Member of the Nebraska Legislature from the 45th district
- In office January 3, 1967 – January 6, 1969
- Preceded by: Ellen Craft
- Succeeded by: Ellen Craft

Personal details
- Born: December 3, 1900 Gandy, Nebraska
- Died: June 10, 1974 (aged 73) Gunnison, Colorado
- Party: Democratic
- Spouse: Catherine Kelley Smith ​ ​(m. 1924)​
- Children: 2 (Joyce, Robert)
- Occupation: Horticulturalist, farmer, forester

= Glenn Viehmeyer =

American politician (1900–1974)

Glenn Viehmeyer (December 3, 1900 – June 10, 1974) was a Democratic politician and horticulturalist from Nebraska who served as a member of the Nebraska Legislature from the 45th district from 1967 to 1969.

==Early life==
Viehmeyer was born in Gandy, Nebraska, in 1900, and graduated from Baker Rural High School in 1920. He worked as a farmer and rancher in Logan County from 1920 to 1935, and then joined the U.S. Forest Service as an assistant forester on the Great Plains Shelterbelt project from 1935 to 1940. Viehmeyer served as the superintendent of Niobrara State Park from 1940 to 1943. He joined the University of Nebraska's North Platte Experiment Station as a horticulturalist in 1943, and was well known for his research into Chrysanthemums, including breeding different varieties. He was appointed an assistant professor of horticulture, despite not having graduated from college.

==Nebraska Legislature==
In 1966, Viehmeyer announced that he would run for the state legislature from the 45th district, which was based in Lincoln County. Following the death of State Senator Cecil Craft earlier in the year, a special election was held for the remaining two years of Craft's term. In the nonpartisan primary, Viehmeyer faced laundry operator Robert Gambs, North Platte City Councilman Bill Cooper, and former North Platte Mayor Andrew Larsen. Viehmeyer narrowly placed first, winning 32 percent of the vote to Gambs's 31 percent and Larsen's 27 percent. Viehmeyer and Gambs advanced to the general election, where Viehmeyer narrowly won, winning 51–49 percent.

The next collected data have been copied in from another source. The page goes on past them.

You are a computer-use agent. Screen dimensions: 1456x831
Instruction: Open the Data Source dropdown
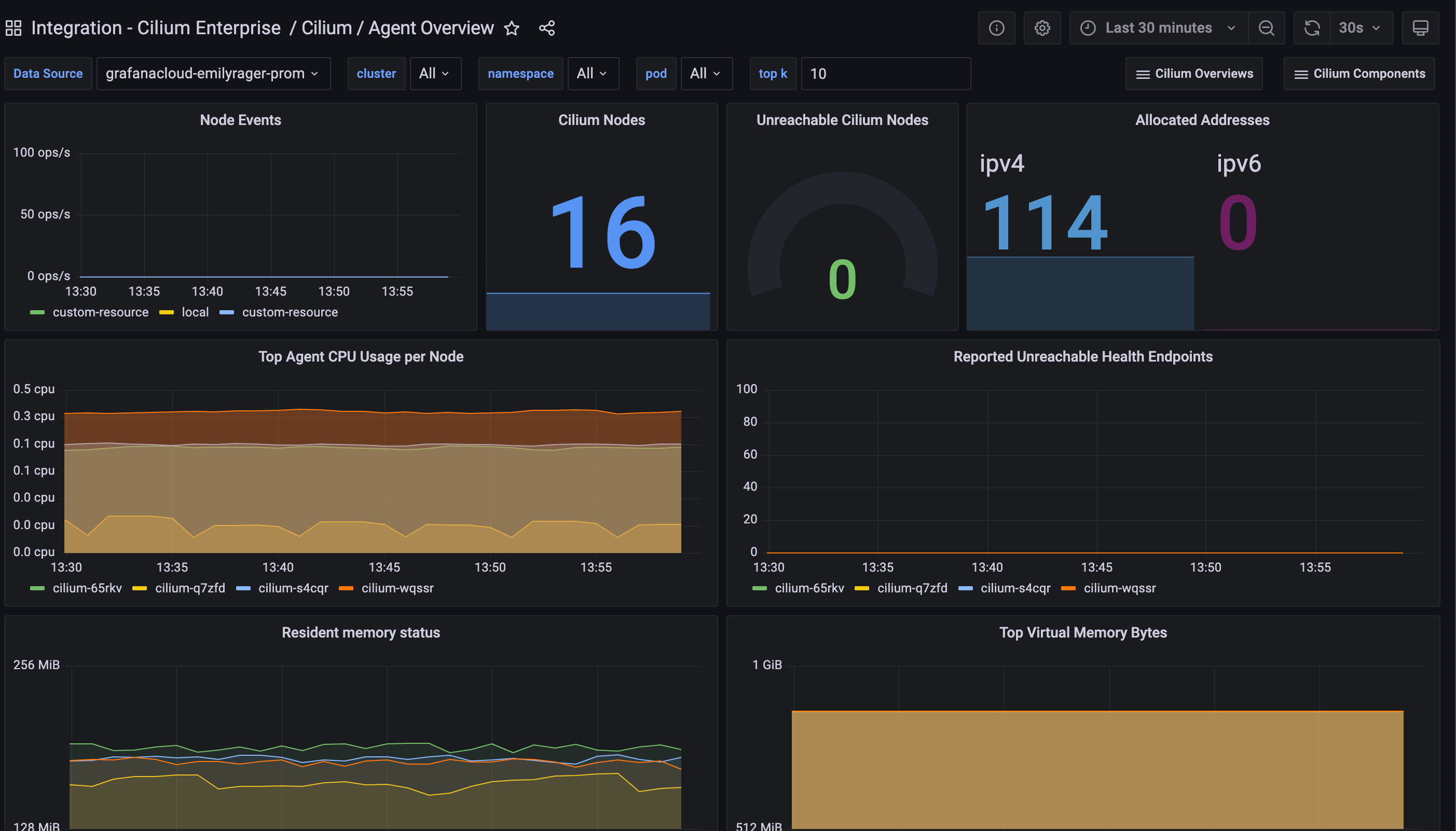point(213,74)
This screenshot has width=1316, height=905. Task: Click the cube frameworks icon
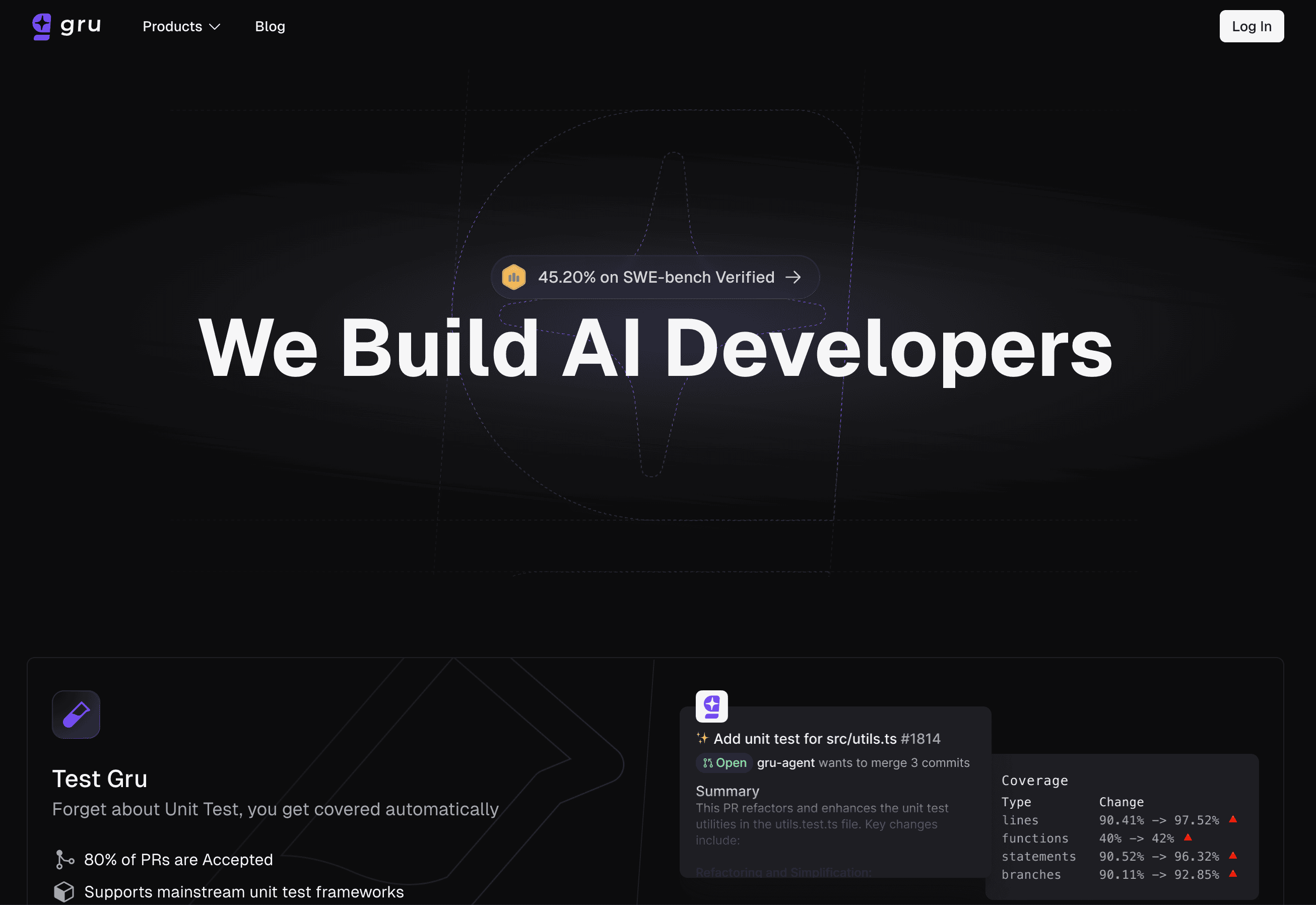(64, 891)
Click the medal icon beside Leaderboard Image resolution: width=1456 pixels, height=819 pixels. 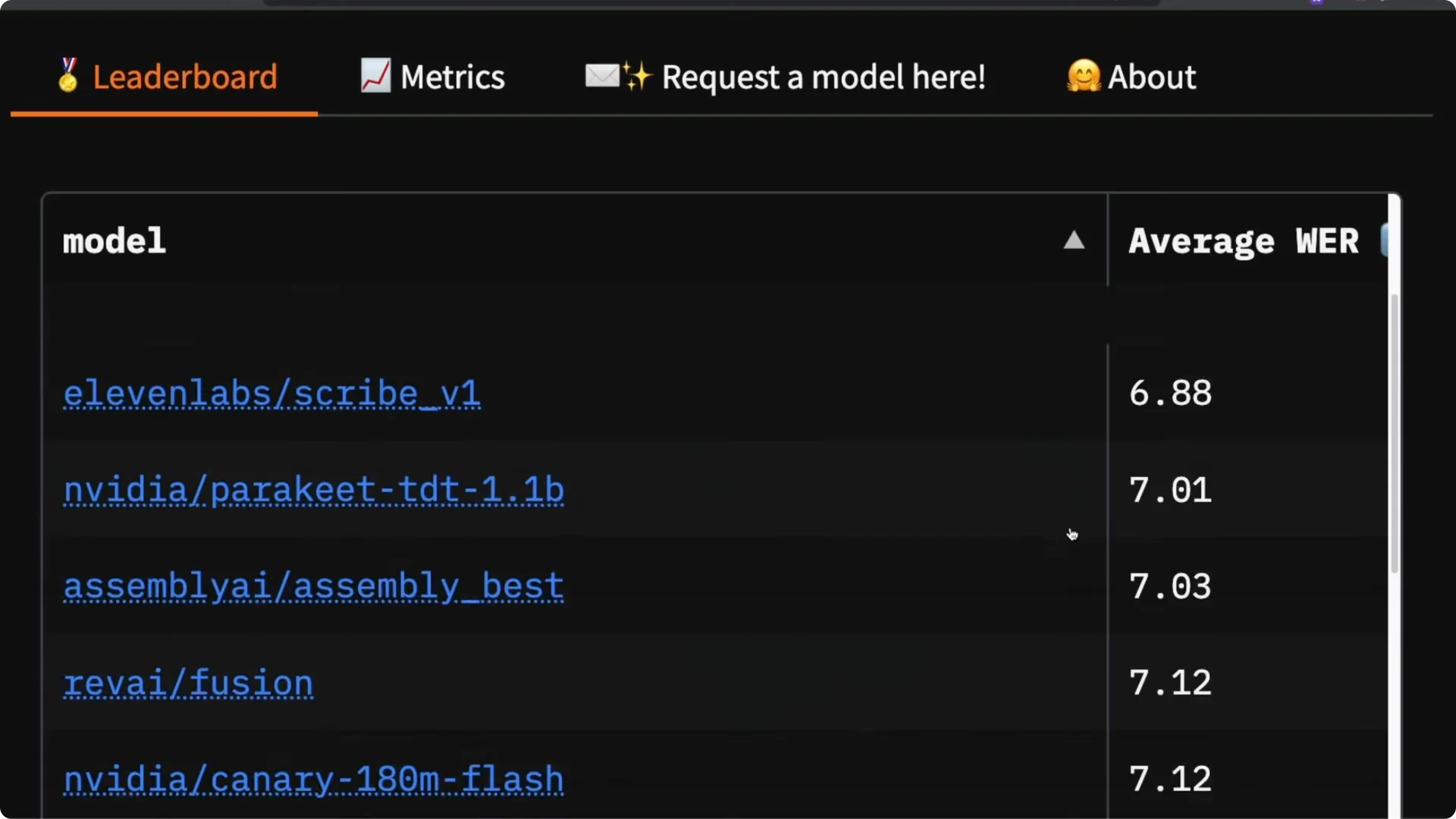point(68,76)
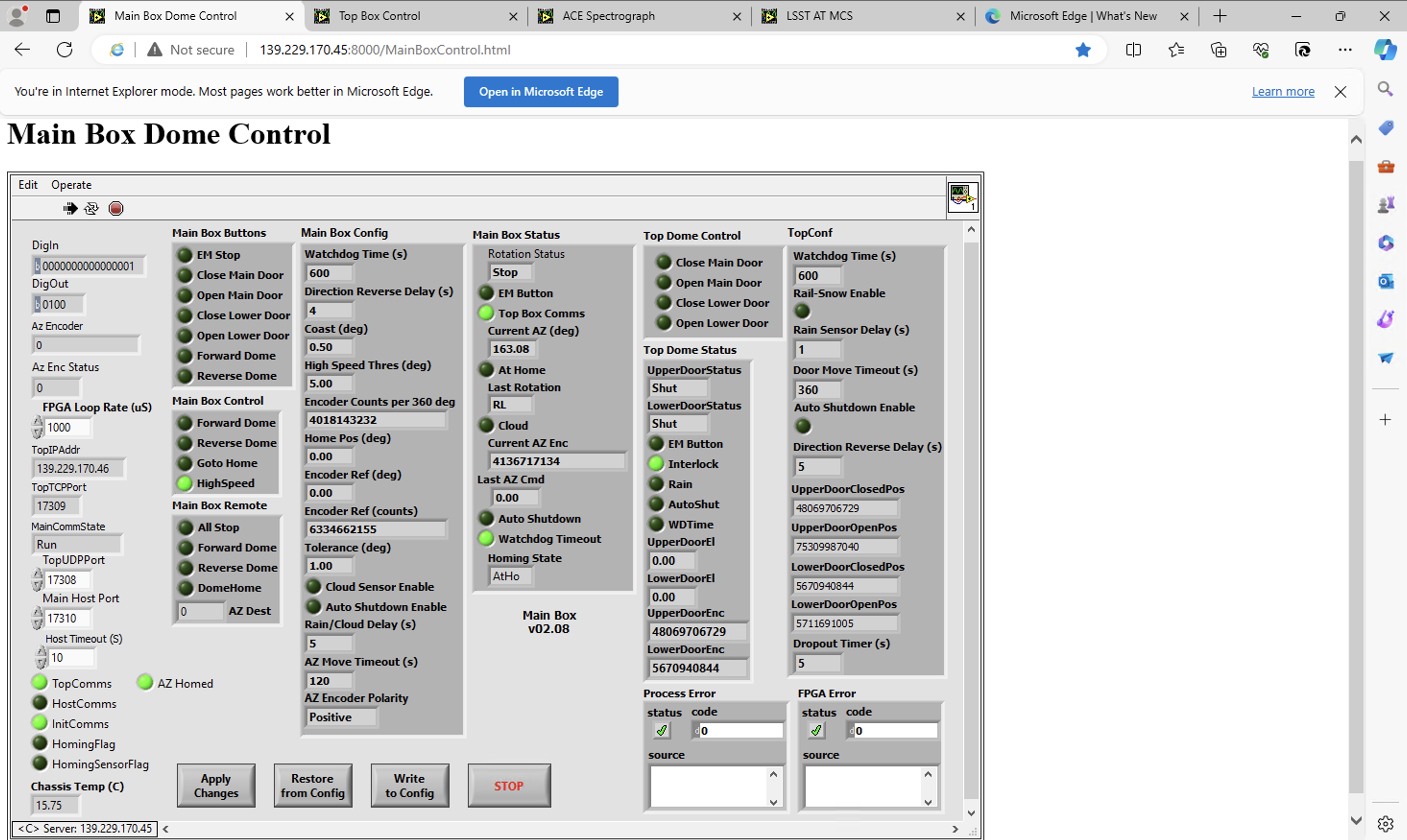Click Host Timeout stepper arrows
The image size is (1407, 840).
[41, 658]
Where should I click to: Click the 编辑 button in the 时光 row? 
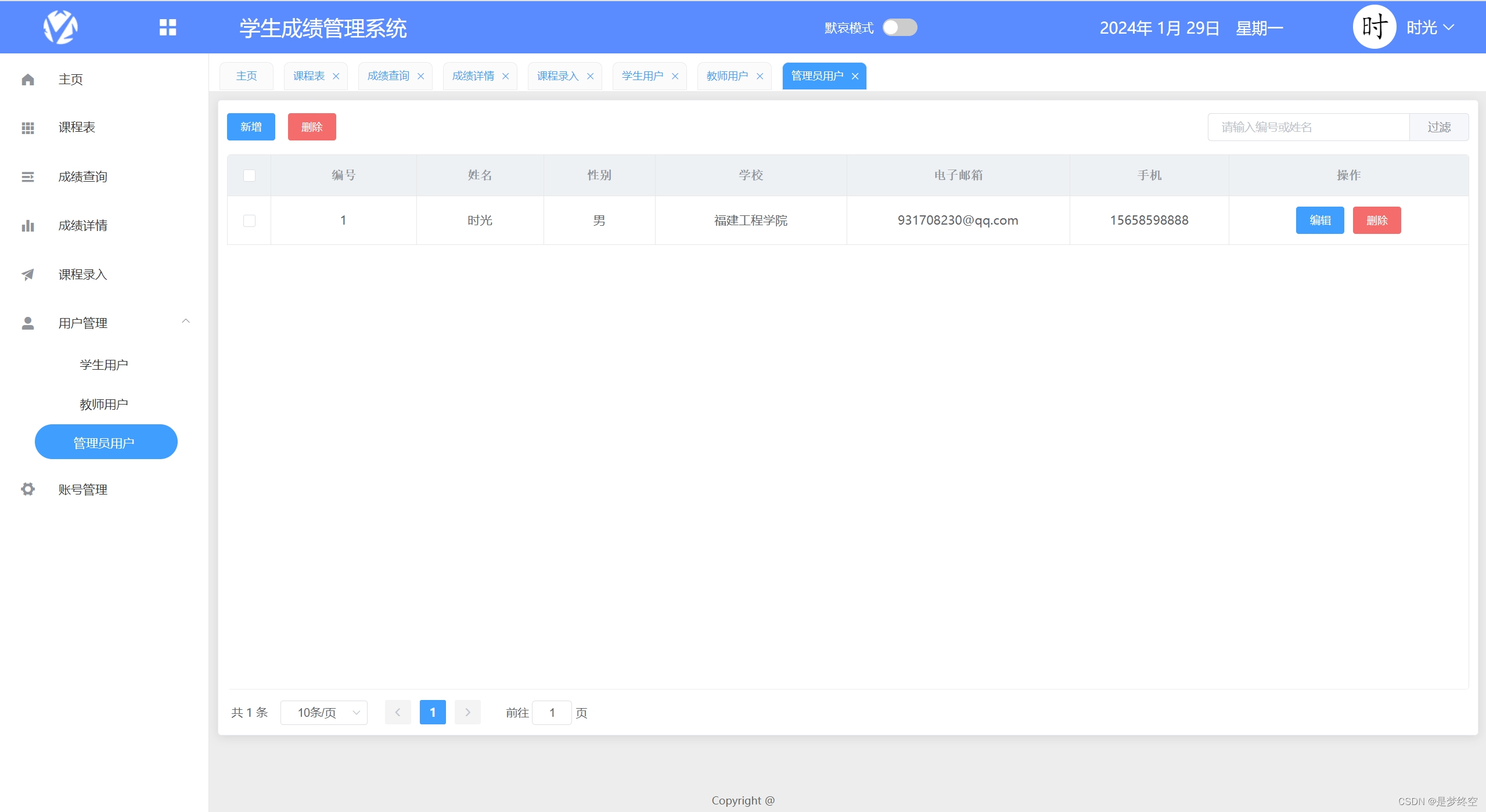click(1319, 221)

During the 1968 legislative session, as the legislature adopted new congressional districts following court-ordered redistricting, Viehmeyer, a registered Democrat, criticized the lawsuit over the congressional districts, which was brought by Nebraska Democratic Party vice chairman J. James Exon, as "a matter of political expedience." He argued that the goal of the litigation was to "Make it a little easier for the Democrats" to win the 1st congressional district, and criticized the "maneuvering along political lines" during the legislative session.

Viehmeyer ran for a full term in 1968, and was challenged by C. E. Daly, a retired finance cooperative manager, and former State Senator Ellen Craft, who was appointed to serve out the remaining months of her husband's term in 1966. In the primary election, Viehmeyer placed third, receiving 28 percent of the vote to Craft's 37 percent and Daly's 35 percent, one of two state senators to lose renomination.

==Death==
Viehmeyer died on June 10, 1974, in Gunnison, Colorado, while traveling to the National Council of State Garden Clubs meeting in Colorado.